Toronto announces start of work on first Housing Now project
The City of Toronto has announced that construction is set to start next month on the first phase of an affordable-rental housing project.
The Housing Now Initiative encompasses work on three properties. Construction is expected to begin in July at 5207 Dundas St. W. and at two other shovel-ready sites, 50 Wilson Heights Blvd. and 140 Merton St., before the end of this year.
Toronto City Council adopted the Housing Now 2023 Progress Update report in May. The report provided an update on Housing Now and recommended urgent actions for all orders of government to unlock purpose-built affordable and market rental housing supply in all neighbourhoods across Toronto.
The city approved further support to unlock these sites. Implementation of these actions, if combined with investments from the provincial and federal governments, can result in the development of more than 16,000 homes, of which 12,000 are planned as purpose-built rental homes with almost 5,500 being affordable rental homes.
Toronto Council approved the Housing Now program in January 2019. The program aims to activate city-owned lands to stimulate the development of affordable rental housing within transit-oriented, mixed-income, mixed-use, complete communities. It is also a key housing supply program that supports the city’s HousingTO 2020-2030 Action Plan target of 40,000 new affordable rental homes and Housing Action Plan 2022-2026 target of 285,000 homes by 2031.
“Housing Now is a critical component of the HousingTO 2020-2030 Action Plan and an innovative way to leverage city land and resources to increase the necessary supply of permanent affordable rental housing in Toronto,” said Deputy Mayor Jennifer McKelvie. “We are delivering on our commitment to Housing Now by working quickly to begin construction on the three shovel-ready sites identified for this year.”
To date, the city has committed more than $1.3 billion in land value, capital funding and financial incentives to the program, making Housing Now one of the most significant municipal financial investments in housing underway today.
Since approval of the Housing Now Initiative in January 2019, council has allocated 21 prime transit-oriented sites. To date, 10 of these sites have been re-zoned and market offerings have been completed for six of them.
The city continues to work with non-profit and private sector developers to get shovels in the ground while navigating a number of external challenges. Impacts of the COVID-19 pandemic, significant increases in construction costs and interest rates, labour shortages and global supply chain disruptions have affected Housing Now projects.

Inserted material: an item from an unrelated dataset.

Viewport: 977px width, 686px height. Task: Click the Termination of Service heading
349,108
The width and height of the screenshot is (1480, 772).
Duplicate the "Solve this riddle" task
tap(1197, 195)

The city says that legislative changes by other orders of government have also slowed down Housing Now progress. Recently, the Government of Canada made changes to the federal National Housing Co-Investment Fund that resulted in grant funding being capped at levels too low to support the cost of developing new affordable housing in the Toronto. At the same time, the province’s More Homes Built Faster Act eliminated housing services from development charges revenues, which was the city’s primary funding tool to support the delivery of new affordable rental housing supply.
The need for more purpose-built, affordable and market-rental housing in Toronto is urgent.
About 40 percent of the city’s renter households (around 220,000 households) live in unaffordable housing. The current residential vacancy rate in Toronto is around 1.7 percent. As well, more than 10,500 people are considered actively homeless.
Housing Now aims to deliver 10,000 affordable rental homes – one third of the total homes that will be delivered through the program – within mixed-income, mixed-use and complete communities by 2030. These homes will be affordable to a range of households with a range of incomes, include low- and moderate-income households.